Every game lends itself to the propounding of a variety of puzzles. They can be made, as we have seen, out of the chessboard and the peculiar moves of the chess pieces. I will now give just a few examples of puzzles with playing cards and dominoes, and also go out of doors and consider one or two little posers in the cricket field, at the football match, and the horse race and motor-car race.

378.—DOMINOES IN PROGRESSION.

It will be seen that I have played six dominoes, in the illustration, in accordance with the ordinary rules of the game, 4 against 4, 1 against 1, and so on, and yet the sum of the spots on the successive dominoes, 4, 5, 6, 7, 8, 9, are in arithmetical progression; that is, the numbers taken in order have a common difference of 1. In how many different ways may we play six dominoes, from an ordinary box of twenty-eight, so that the numbers on them may lie in arithmetical progression? We must always play from left to right, and numbers in decreasing arithmetical progression (such as 9, 8, 7, 6, 5, 4) are not admissible.

Solution

379.—THE FIVE DOMINOES.

Here is a new little puzzle that is not difficult, but will probably be found entertaining by my readers. It will be seen that the five dominoes are so arranged in proper sequence (that is, with 1 against 1, 2 against 2, and so on), that the total number of pips on the two end dominoes is five, and the sum of the pips on the three dominoes in the middle is also five. There are just three other arrangements giving five for the additions. They are: —

 (1—0) (0—0) (0—2) (2—1) (1—3) (4—0) (0—0) (0—2) (2—1) (1—0) (2—0) (0—0) (0—1) (1—3) (3—0)
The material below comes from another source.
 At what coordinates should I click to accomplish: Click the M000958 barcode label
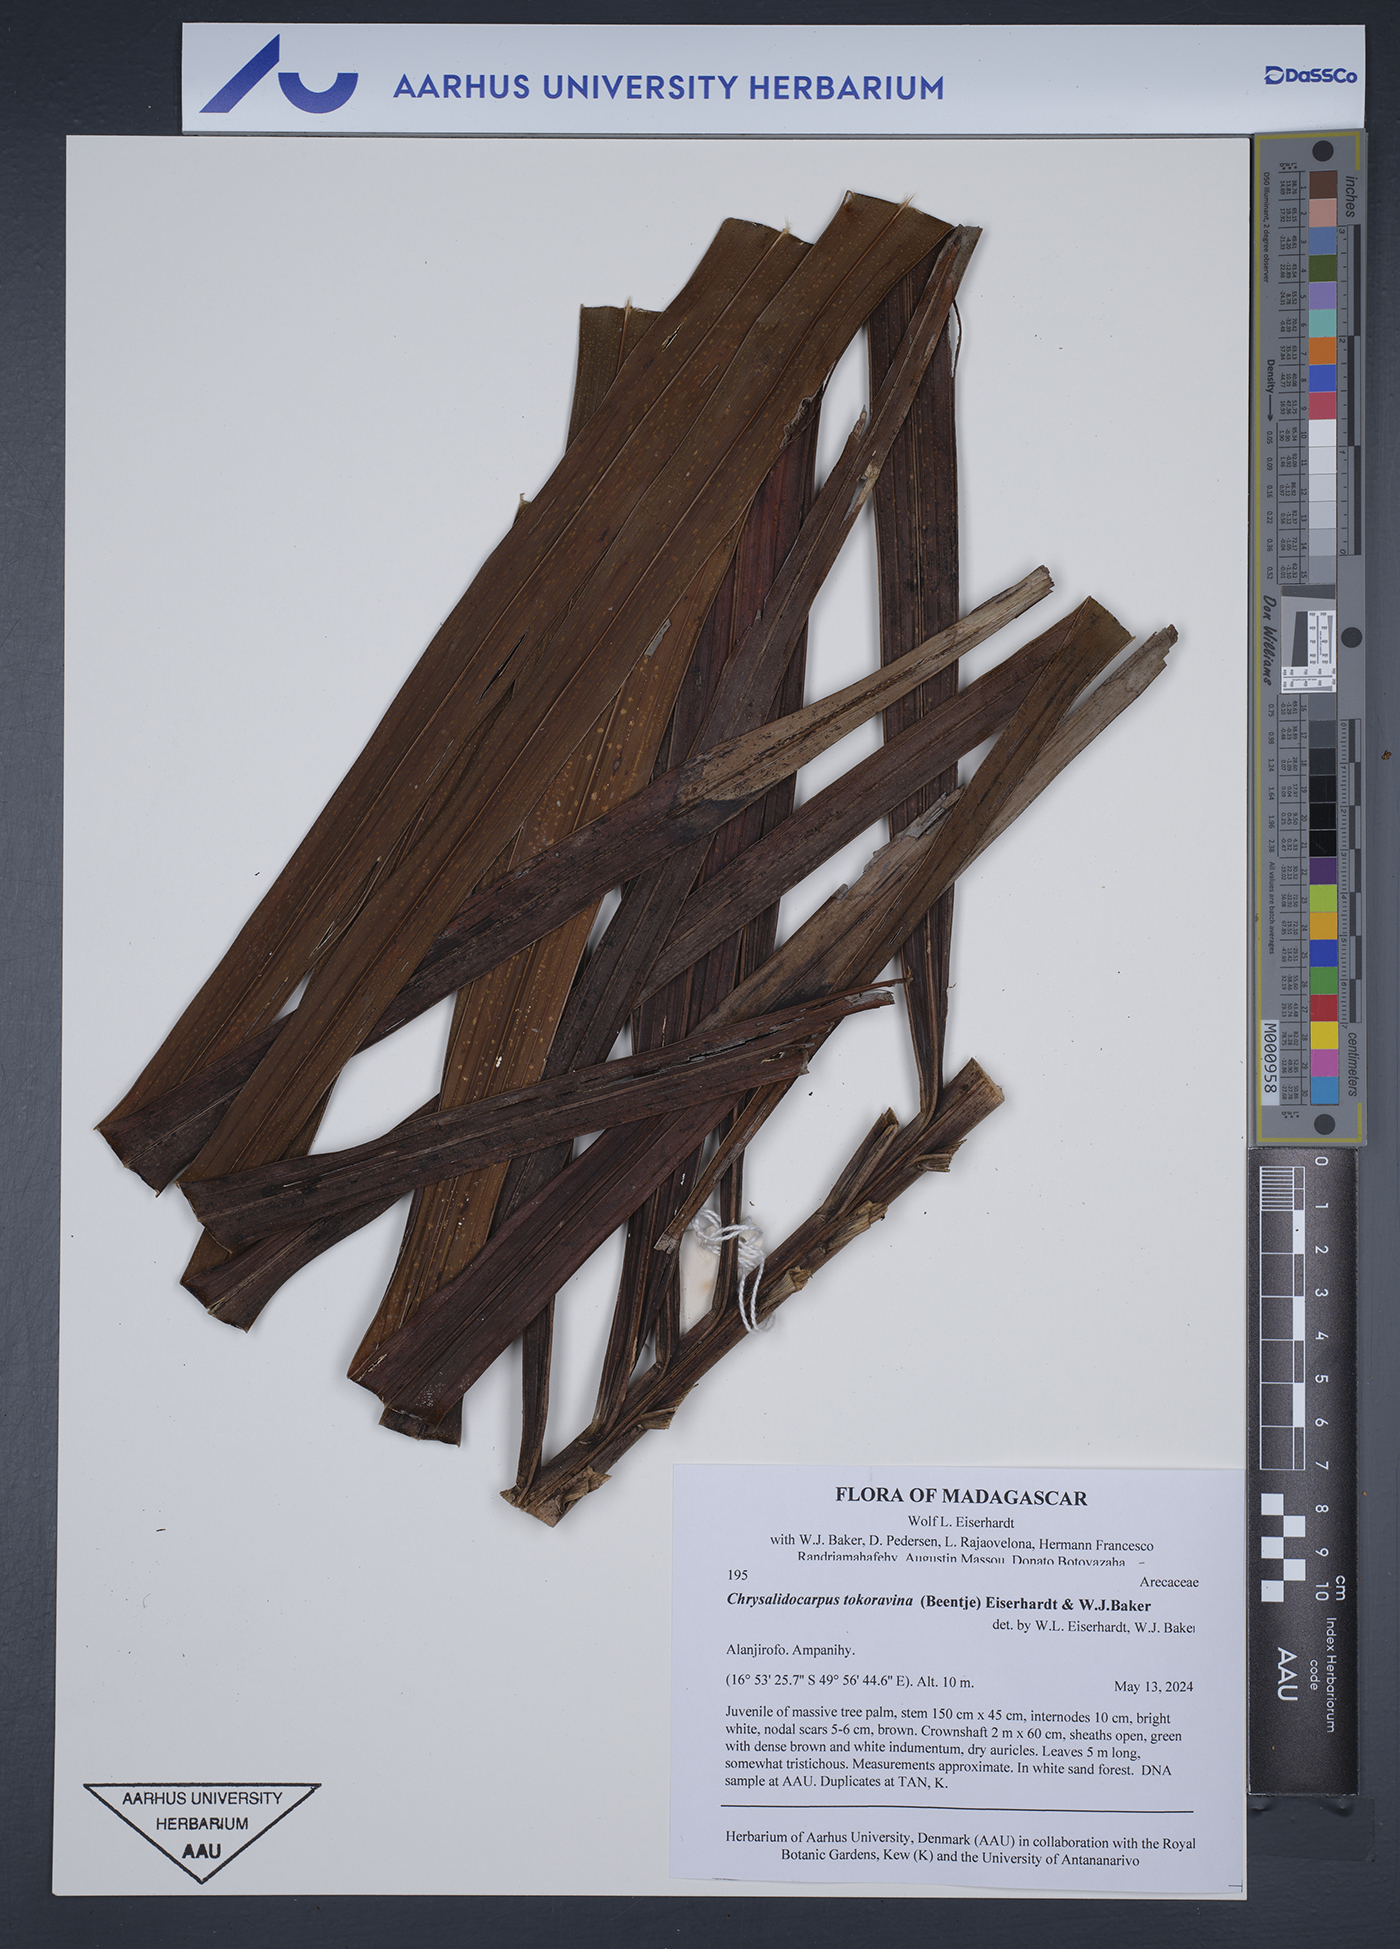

Now, how many similar arrangements are there of five dominoes that shall give six instead of five in the two additions?

Solution

380.—THE DOMINO FRAME PUZZLE.

It will be seen in the illustration that the full set of twenty-eight dominoes is arranged in the form of a square frame, with 6 against 6, 2 against 2, blank against blank, and so on, as in the game. It will be found that the pips in the top row and left-hand column both add up 44. The pips in the other two sides sum to 59 and 32 respectively. The puzzle is to rearrange the dominoes in the same form so that all of the four sides shall sum to 44. Remember that the dominoes must be correctly placed one against another as in the game.

Solution

381.—THE CARD FRAME PUZZLE.

In the illustration we have a frame constructed from the ten playing cards, ace to ten of diamonds. The children who made it wanted the pips on all four sides to add up alike, but they failed in their attempt and gave it up as impossible. It will be seen that the pips in the top row, the bottom row, and the left-hand side all add up 14, but the right-hand side sums to 23. Now, what they were trying to do is quite possible. Can you rearrange the ten cards in the same formation so that all four sides shall add up alike? Of course they need not add up 14, but any number you choose to select.

Solution

382.—THE CROSS OF CARDS.

In this case we use only nine cards—the ace to nine of diamonds. The puzzle is to arrange them in the form of a cross, exactly in the way shown in the illustration, so that the pips in the vertical bar and in the horizontal bar add up alike. In the example given it will be found that both directions add up 23. What I want to know is, how many different ways are there of rearranging the cards in order to bring about this result? It will be seen that, without affecting the solution, we may exchange the 5 with the 6, the 5 with the 7, the 8 with the 3, and so on. Also we may make the horizontal and the vertical bars change places. But such obvious manipulations as these are not to be regarded as different solutions. They are all mere variations of one fundamental solution. Now, how many of these fundamentally different solutions are there? The pips need not, of course, always add up 23.

Solution

383.—THE "T" CARD PUZZLE.

An entertaining little puzzle with cards is to take the nine cards of a suit, from ace to nine inclusive, and arrange them in the form of the letter "T," as shown in the illustration, so that the pips in the horizontal line shall count the same as those in the column. In the example given they add up twenty-three both ways. Now, it is quite easy to get a single correct arrangement. The puzzle is to discover in just how many different ways it may be done. Though the number is high, the solution is not really difficult if we attack the puzzle in the right manner. The reverse way obtained by reflecting the illustration in a mirror we will not count as different, but all other changes in the relative positions of the cards will here count. How many different ways are there?

Solution

384.—CARD TRIANGLES.

Here you pick out the nine cards, ace to nine of diamonds, and arrange them in the form of a triangle, exactly as shown in the illustration, so that the pips add up the same on the three sides. In the example given it will be seen that they sum to 20 on each side, but the particular number is of no importance so long as it is the same on all three sides. The puzzle is to find out in just how many different ways this can be done.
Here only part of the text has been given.